Women's control over land contributes to women's empowerment [43], giving them greater say in household decision making, including decisions about what to plant, what investments to make, and what food to buy. Land rights may also increase women’s access to agricultural inputs and support services and to markets [44]. When granted the same access as men, yields on women's plots can rise by 20 to 30 percent [45]. For example, in Rwanda, when land rights were formalized, the increase in soil conservation investments by women was almost twice that among men [46].

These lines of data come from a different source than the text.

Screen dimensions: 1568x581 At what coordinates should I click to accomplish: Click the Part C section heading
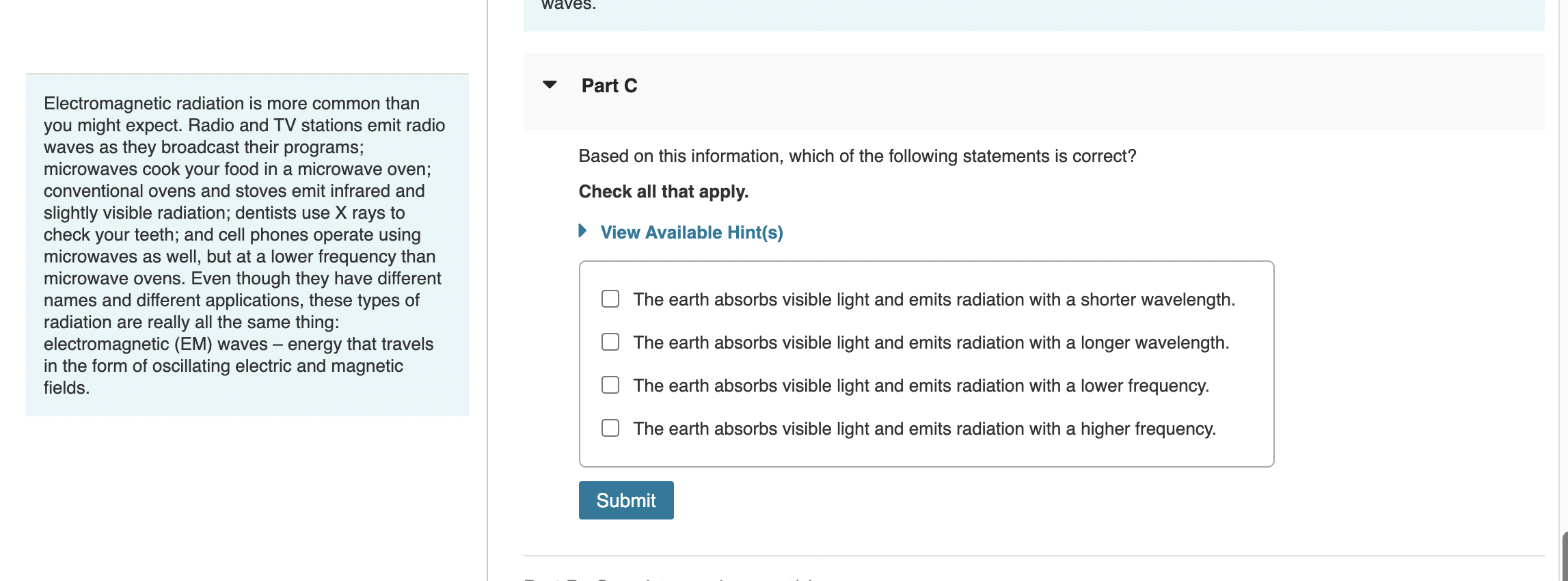click(609, 85)
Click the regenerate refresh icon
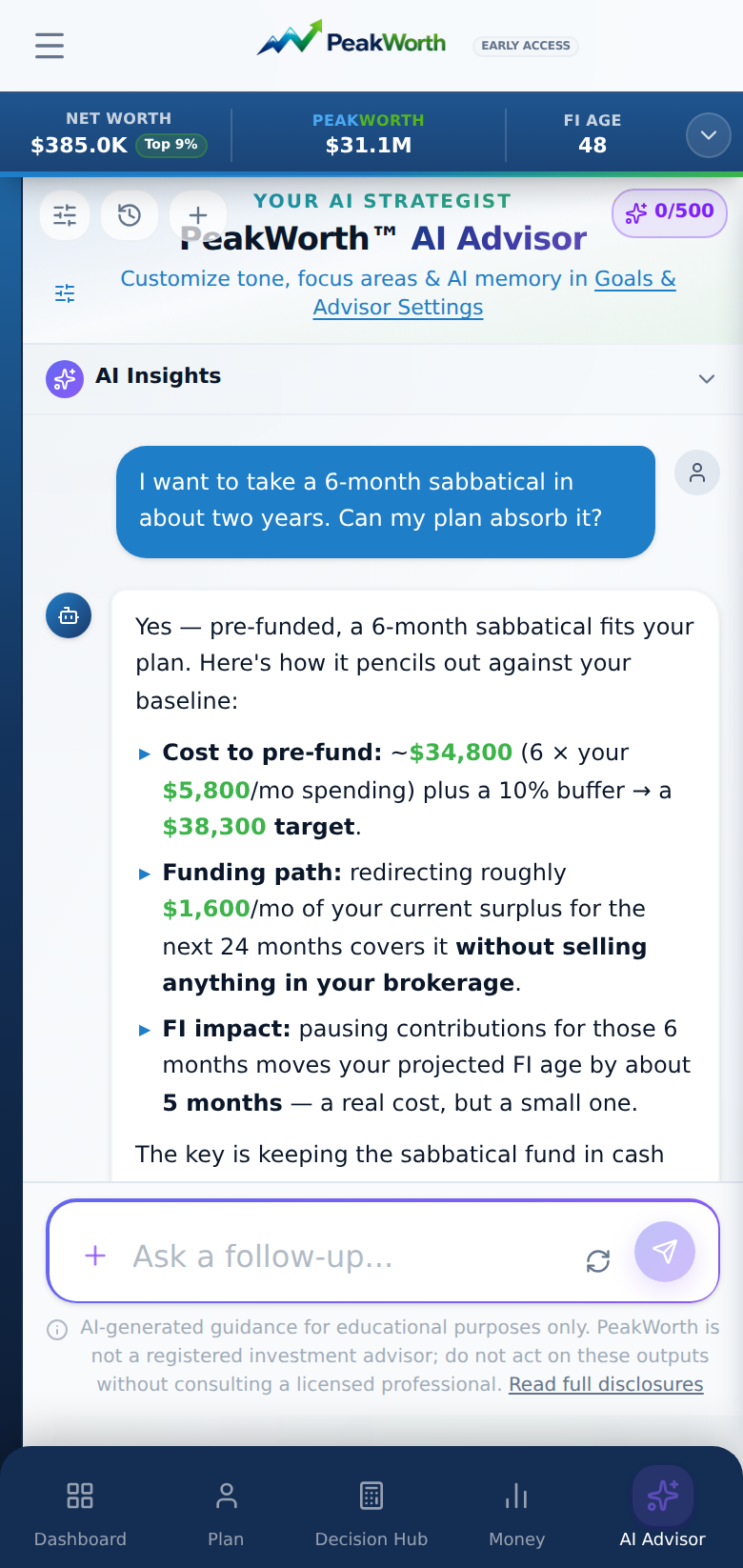The image size is (743, 1568). coord(598,1261)
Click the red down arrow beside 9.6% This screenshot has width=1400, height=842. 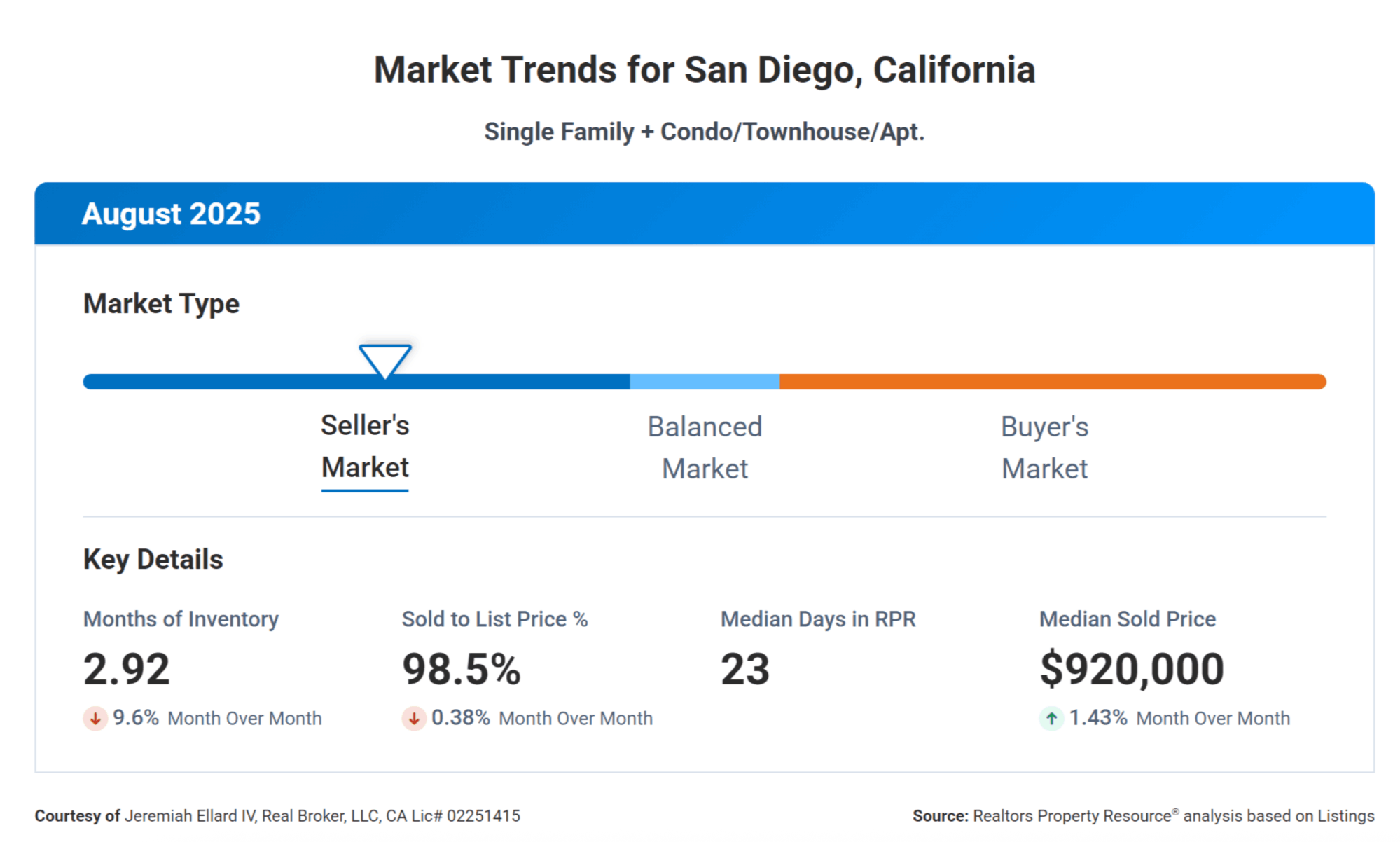click(x=95, y=718)
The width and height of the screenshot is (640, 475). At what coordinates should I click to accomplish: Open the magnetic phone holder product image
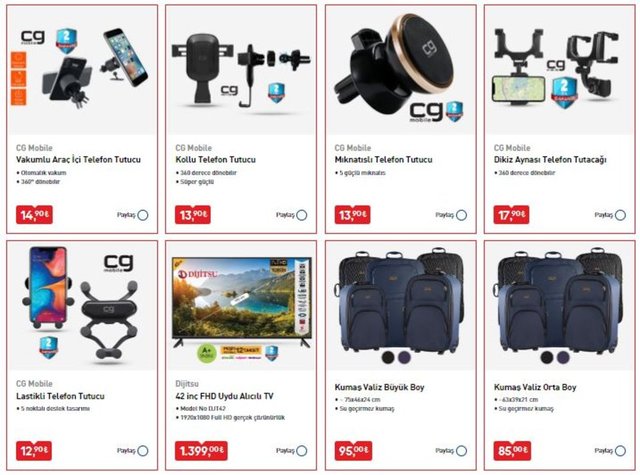coord(401,69)
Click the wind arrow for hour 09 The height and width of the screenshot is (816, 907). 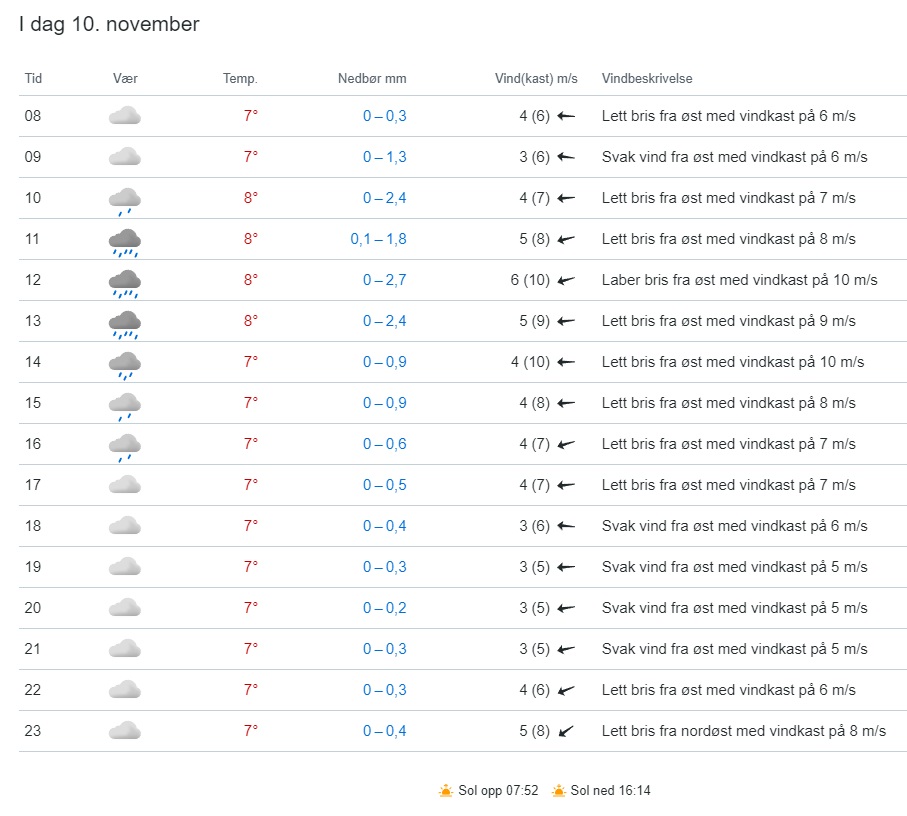click(566, 157)
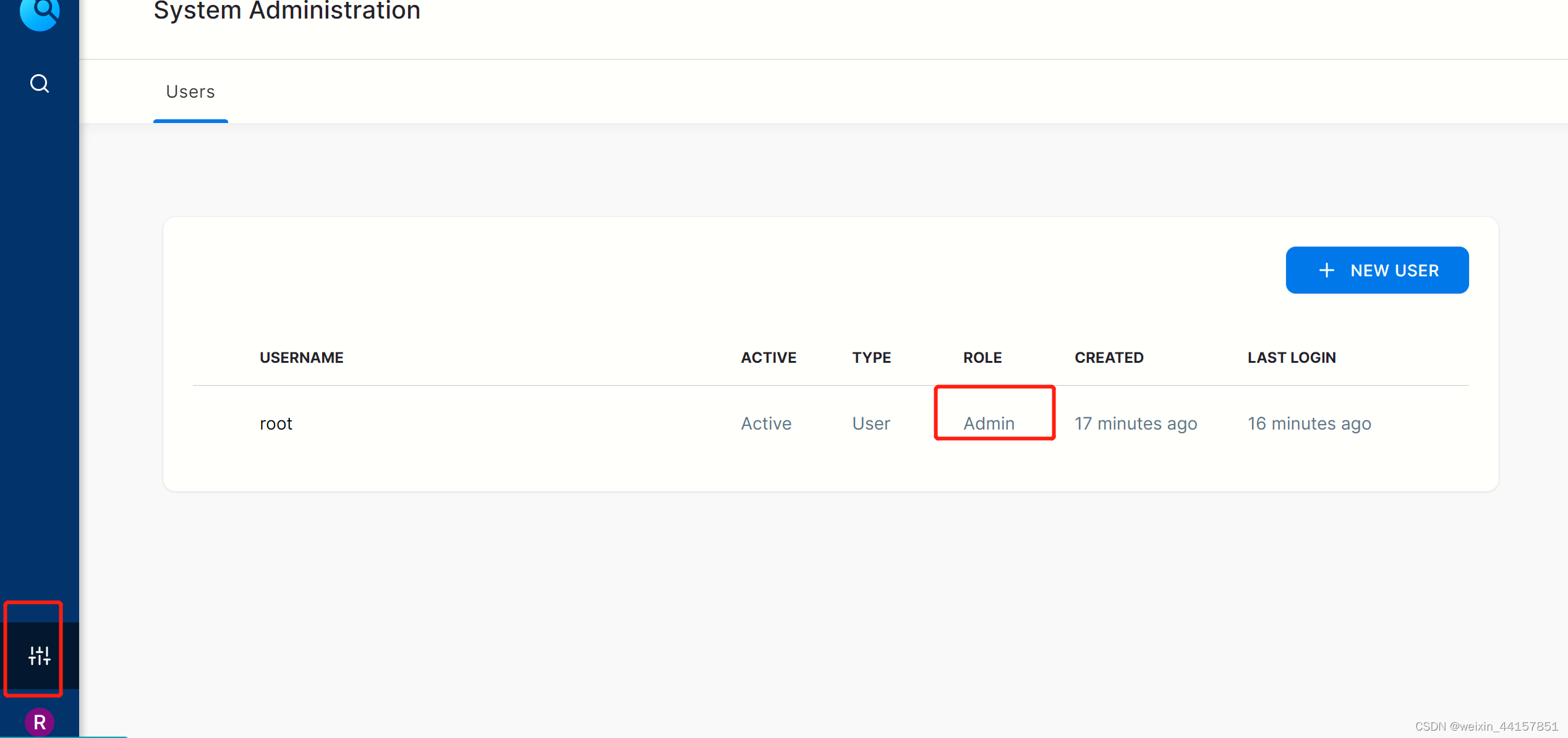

The link to food security and nutrition is strong [47]. When women have control over assets, they are more likely than men to make decisions that improve food and nutrition for the family, especially for children [48]. For example, women are more likely to opt to plant food crops to supplement the family diet, rather than high-value crops often preferred by men [49]. The effect is not limited to the food they produce—in Nicaragua and Honduras women who own land are more likely to have control over household income than women who don’t own land, and their families spend more on food [50]. In Nepal, women landowners are more likely to hold sway in family decisions, and their children are less likely to be severely underweight [51]. In countries where women lack rights or opportunity to own land, 60 percent more children are malnourished than in countries where woman have some access to land [52].
While control over land has a major impact, women’s empowerment in agriculture may be limited in other ways. Efforts to facilitate more productive involvement of women in agriculture must consider gender in all aspects of agricultural development and food policy—such as women’s access to markets and financial tools, and the appropriateness of agricultural R&D and extension for women’s needs [53]. The Women's Empowerment in Agriculture Index (WEAI) provides a systematic framework for collecting data on women’s empowerment, which can help in the development of gender-sensitive policies [54].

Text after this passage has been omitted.